Use the following script for testing:
$var = "one"; function update_var($value){ global $var; unset($var); global $var; $var = $value;}update_var('four');echo $var;
The specific analysis process is as follows:
(1). $ var = 'one ';
As before, this will add the var symbol to the global symbol table and create the corresponding zval:
(2). update_var ('four ')
Because the string insteadVariableTherefore, a zval is created. The zval is_ref = 0 and ref_count = 2 (respectively the $ value parameter and the function stack) are shown as follows:
(3) global $ var
In the global $ var statement, two things are actually executed:
(1) Insert a local var symbol in the symbol table inside the function.
(2) create local $ var and globalVariableReferences between $ var.
(4) unset ($ var );
Note that unset is only deleted.Function internalThe var symbol in the symbol table instead of deleting the global one. At the same time, update the refcount value of the original zval and the is_ref reference mark (reference unbinding ):
(5). global $ var
Same as 3. Create a reference for local $ var and global $ var again:
(6) $ var = $ value;
Change the zval value corresponding to $ var. Because of the reference, the global $ var value also changes:
(7) The function returns and destroys the local symbol table (return to the initial starting point, but everything is quite different ):
Accordingly, we can summarize the processes and features of the global keyword:
- Declare global in the function. A localVariableAnd globalVariableCreate reference.
- In the functionVariableAny change operation of will indirectly change the globalVariable.
- Function unset localVariableIt does not affect global, but only disconnects from globalVariable.

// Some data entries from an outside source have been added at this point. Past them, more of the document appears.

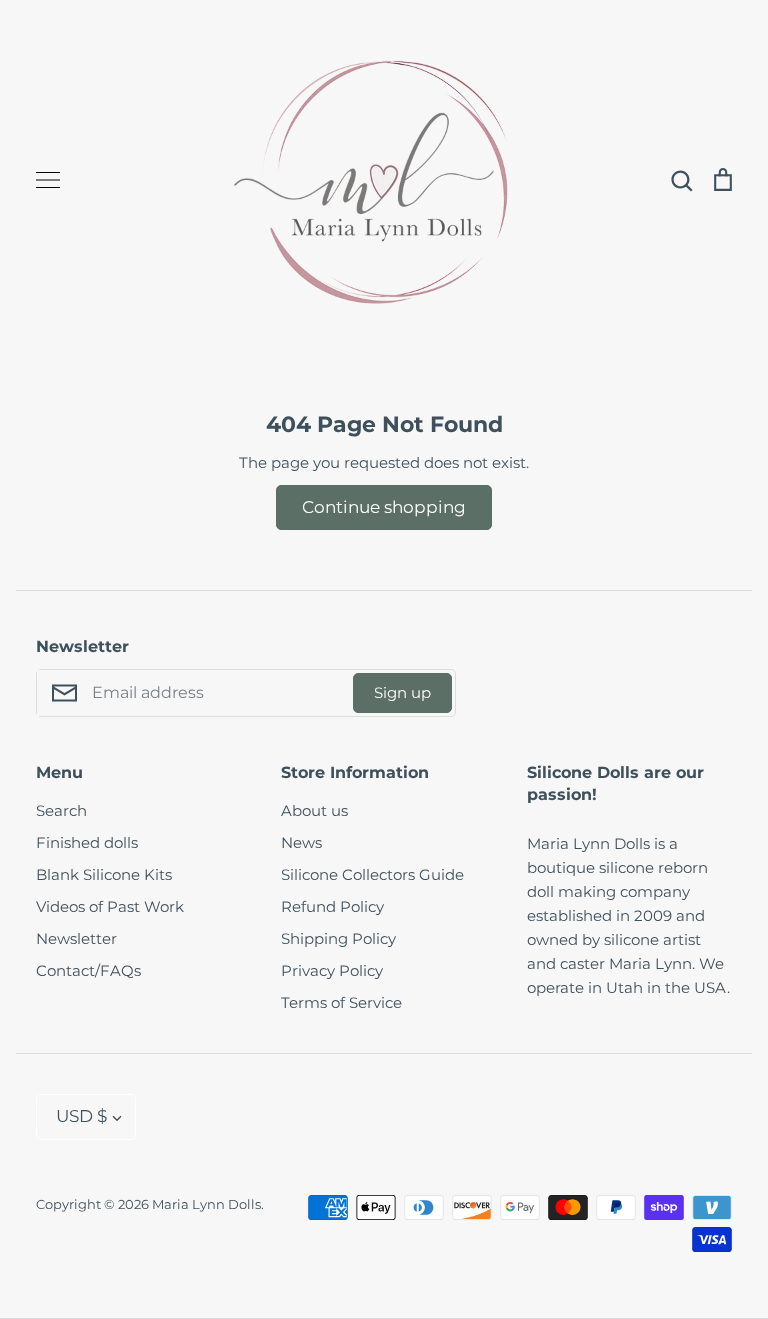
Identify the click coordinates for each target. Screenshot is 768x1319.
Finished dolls (87, 842)
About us (314, 810)
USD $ (81, 1116)
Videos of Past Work (110, 906)
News (301, 842)
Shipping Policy (338, 938)
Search (61, 810)
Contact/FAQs (88, 970)
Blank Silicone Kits (104, 874)
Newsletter (76, 938)
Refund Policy (332, 906)
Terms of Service (341, 1002)
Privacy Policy (332, 970)
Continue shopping (384, 507)
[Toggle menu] (48, 180)
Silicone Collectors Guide (372, 874)
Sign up (402, 692)
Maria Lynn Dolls (206, 1204)
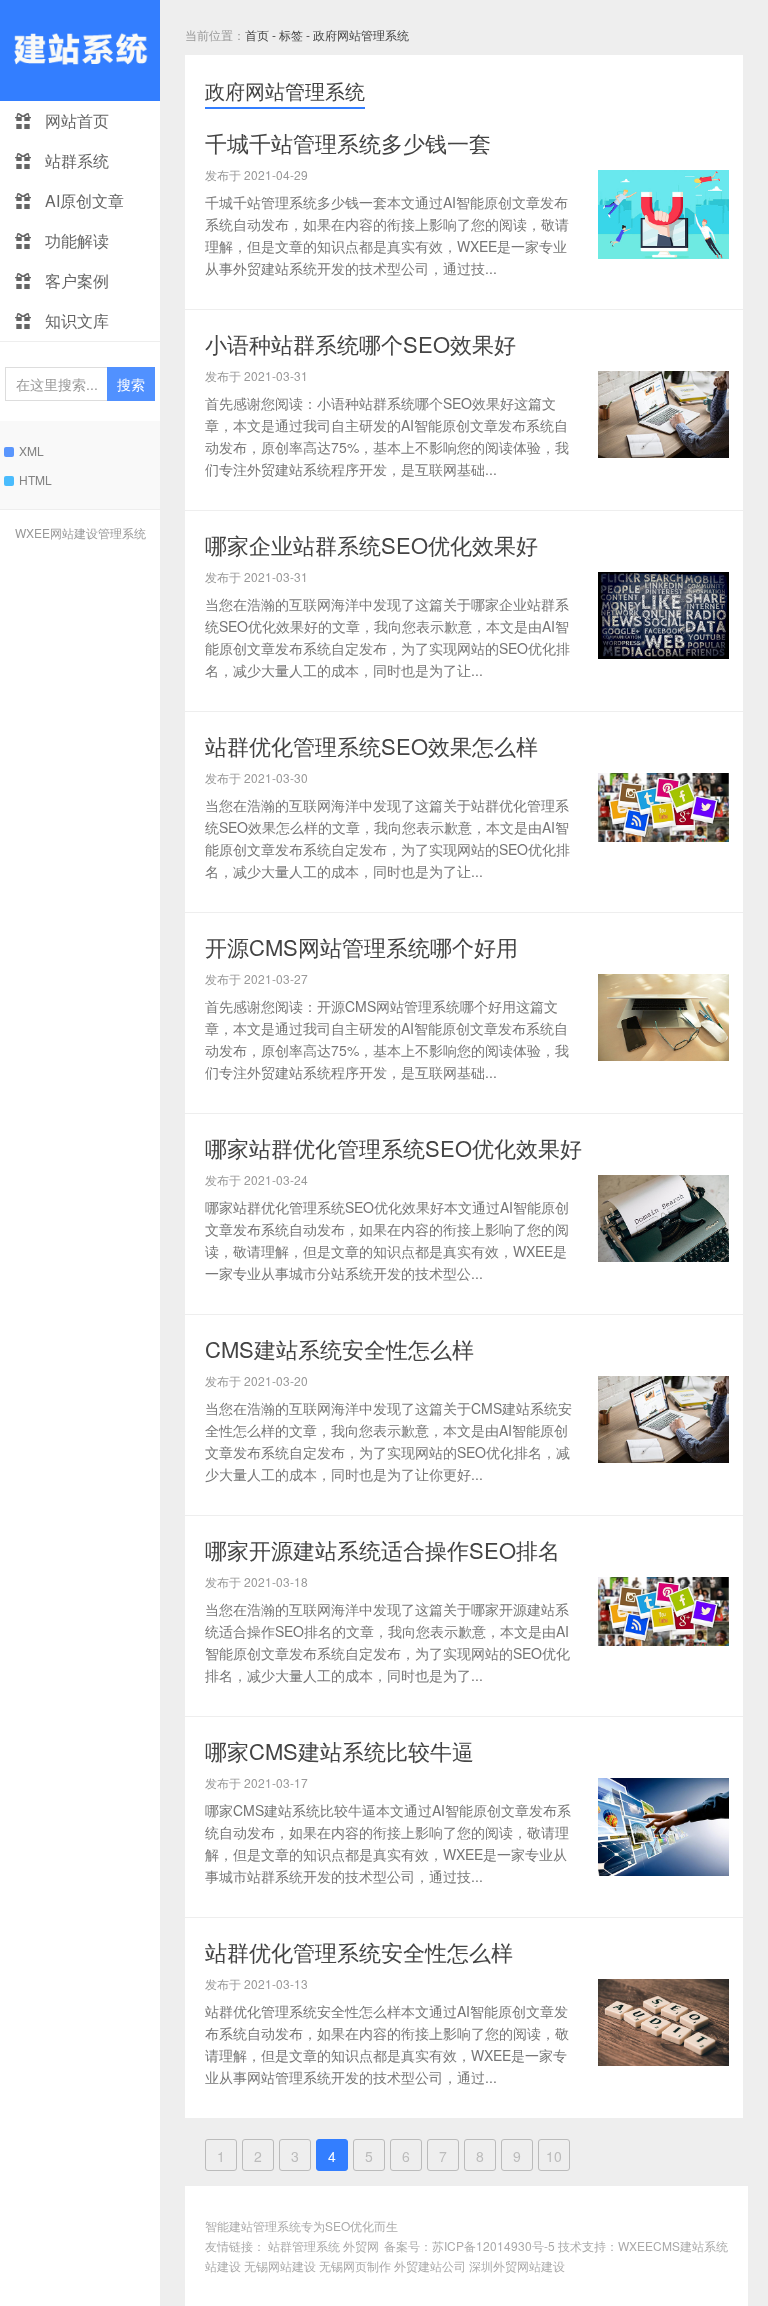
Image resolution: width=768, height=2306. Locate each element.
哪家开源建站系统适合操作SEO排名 (382, 1549)
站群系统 (75, 160)
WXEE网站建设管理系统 (80, 532)
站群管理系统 (304, 2245)
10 (554, 2156)
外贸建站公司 (430, 2265)
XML (31, 450)
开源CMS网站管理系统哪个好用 (361, 946)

Iv. Back to the initial issue
Now we have a basic understanding of references. Let's go back to the original question:
$a = array(1,2,3);foreach($a as &$v){ $v *= $v;}foreach($a as $v){ echo $v;}
What happened in this process?
(1). $ a = array (1, 2, 3 );
This will generate the zval of $ a in the global symbol table and also generate the corresponding zval for each element:
(2). foreach ($ a as & $ v) {$ v * = $ v ;}
Here, because it is a reference binding, it is equivalent to executing the element in the array:
$v = &$a[0];$v = &$a[1];$v = &$a[2];
The execution process is as follows:
We found that after the foreach execution is completed,$ V = & $ a [2].
(3) The second foreach Loop
foreach($a as $v){ echo $v;}
This time, because it is a normal assign-by-value assignment form, it is similar to the execution:
$v = $a[0];$v = $a[1];$v = $a[2];
Don't forget that $ v is now a reference of $ a [2]. Therefore, the value of $ a [2] is changed indirectly during the value assignment process.
The process is as follows:
Therefore, the output result is 144.
Appendix: zval debugging method in this article.
If you want to view the zval changes in a process, the best way is to add the debugging code before and after the process. For example
$a = 123;xdebug_debug_zval('a');$b=&$a;xdebug_debug_zval('a');
With drawing, you can get an intuitive zval update process.
References:
- Http://en.wikipedia.org/wiki/Symbol_table
- Http://arantxa.ii.uam.es /~ Modonnel/Compilers/04_symboltablesiers
- Http://web.cs.wpi.edu /~ Kal/courses/cs4533/module5/myst.html
- Http://www.cs.dartmouth.edu /~ Mckeeman/cs48/mxcom/doc/typeinferenceeman
- Http://www.cs.cornell.edu/courses/cs412/2008sp/lectures/lec12.pdf
- Http://php.net/manual/zh/language.references.return.php
- Http://stackoverflow.com/questions/10057671/how-foreach-actually-works
Due to the rush of writing, there will inevitably be errors in this article. You are welcome to discuss them.